何を学ぶ?
学ぶという言葉の語源説明に真似ぶから転じたという説がある。言語学的にどうなのかは検証する価値があるが、民間語源説としては有名であり、かなりの影響力を持っている。この考え方は再評価されるべきではないか。
真似が単なるコピーというのなら、やはりもう時代には合わない。複製の技術は恐ろしく進歩した。知の分野においてもただ同じことを繰り返すだけならばコンピューターの方が完璧にこなす。どうも真似するのは内容ではないらしい。
最近、成功体験者の学習法を紹介する書籍がよく読まれているようだ。あの大学に入学した人はこのようにふるまったとか、何を読んだとか、どうノートを作っているとか。そういうやり方への関心が高まっている。
はっきり言ってこうすれば東大に入れるといったノウハウとしてその手の本を読むことには疑問を感じる。例えば、こんなにきれいにノートをとっていますよ、とか、レイアウトはこうするのが一流大学の方式ですといった類である。

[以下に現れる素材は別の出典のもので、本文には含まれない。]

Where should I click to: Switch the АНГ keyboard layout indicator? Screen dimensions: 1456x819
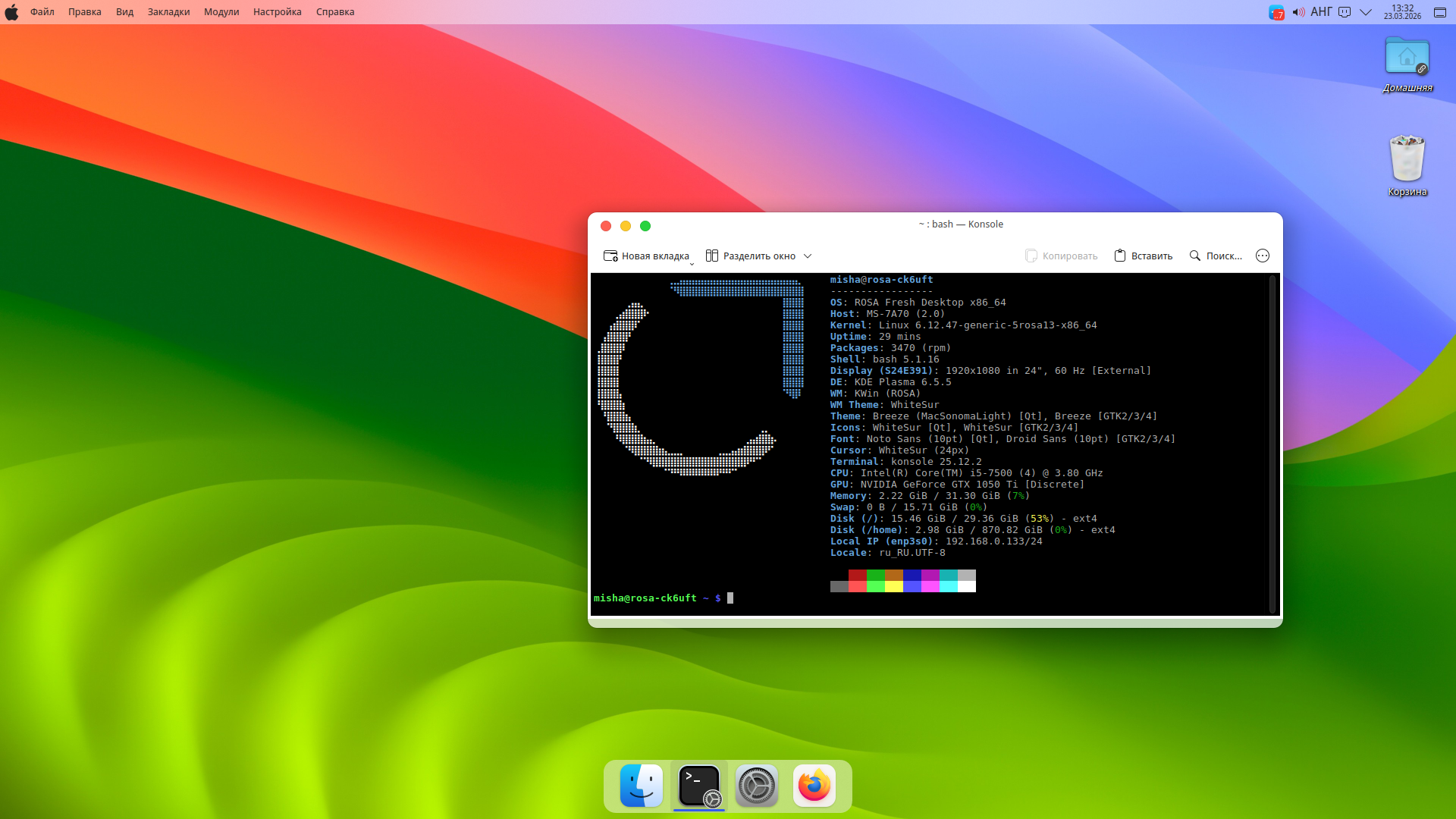coord(1321,12)
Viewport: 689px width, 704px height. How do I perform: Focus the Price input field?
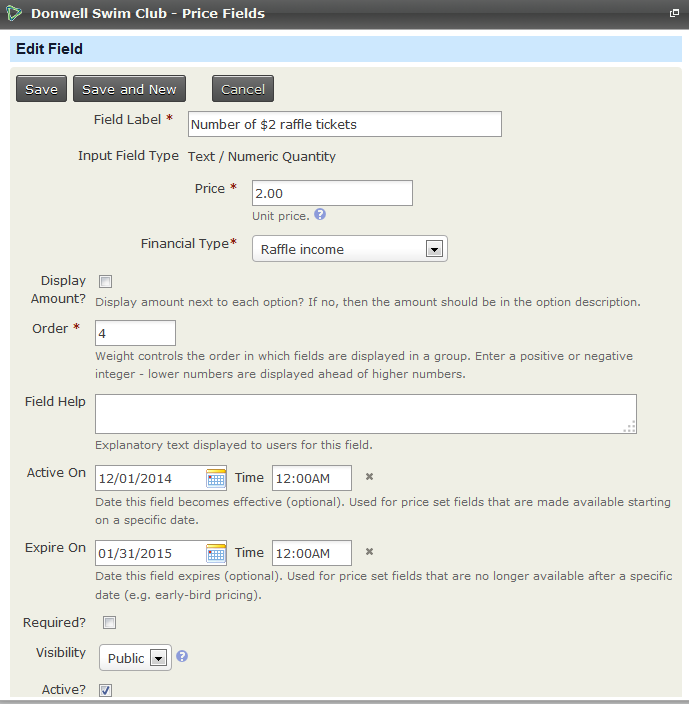click(x=332, y=193)
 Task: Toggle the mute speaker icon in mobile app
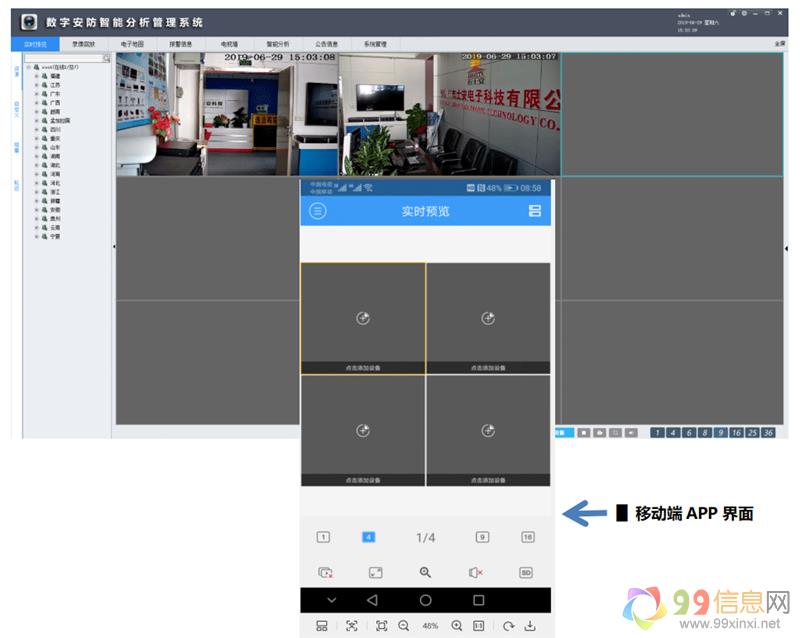pyautogui.click(x=477, y=572)
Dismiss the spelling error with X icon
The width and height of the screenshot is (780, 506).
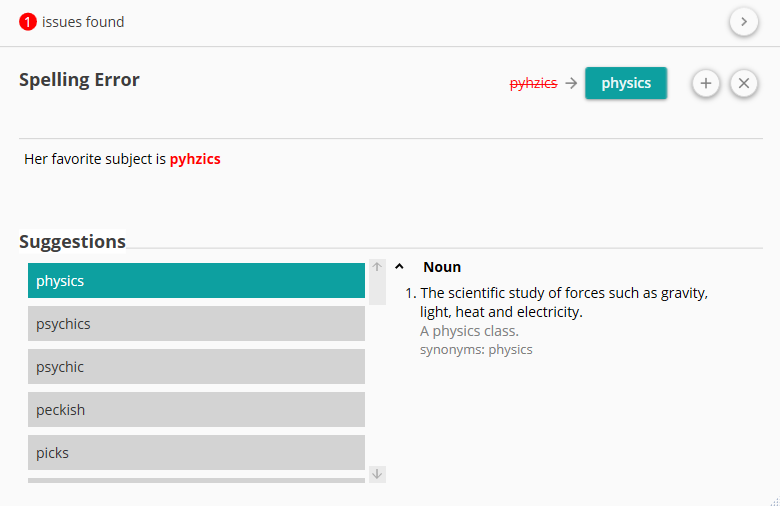pyautogui.click(x=743, y=83)
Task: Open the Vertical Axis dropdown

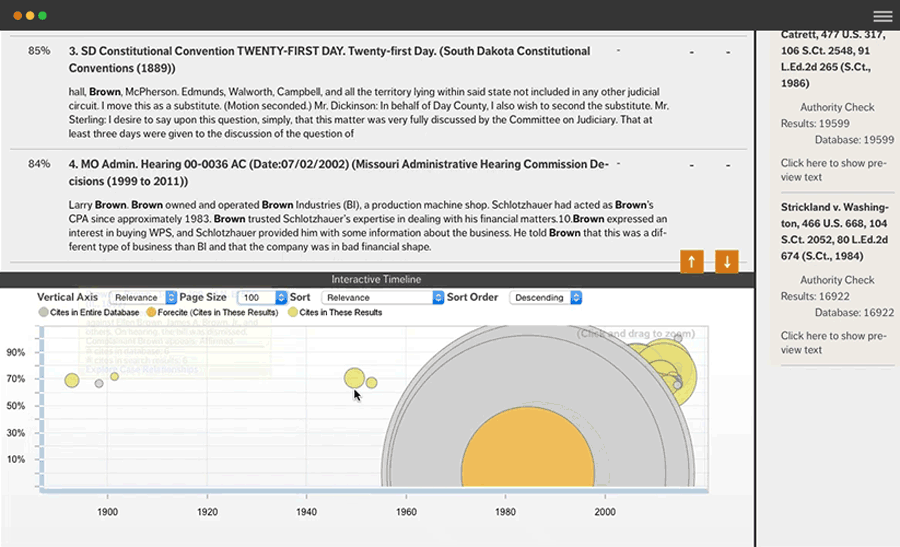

汚いノートでも優秀な人はいくらでもいるし、手帳の作り方も人それぞれでいい。
大切なのは考える際に何を重視し、どのような手順で考えているかなのだろう。ノートに関して言えば書き方はどうであれ、自分なりのまとめや、何に使えるかといったメモを付加している人は概して優秀だ。自分の考えを言語化しているからだろう。
こういう学習に対する態度は参考にすべきだろう。何をしたかではなく、何を意識しどう振る舞うかを真似るべきなのだ。ここで古典的な芸能や武芸に伝わる師弟の関係を再考したい。なんのためにそんなことをするのか理解しないまま、ひたすら師匠のまねをし、その意味がようやく分かったときには師匠の域に達していたり、超越していたりする。この説明不可能の行動の裏には学ぶことの奥義が隠されているのかもしれない。
この考えを現代に置き換えるならば、学習とは決して情報の伝達でも、処理の手順でもなく、学びに対する意識や態度に関わるということになる。教育の方法もこれを踏まえたものにしなければなるまい。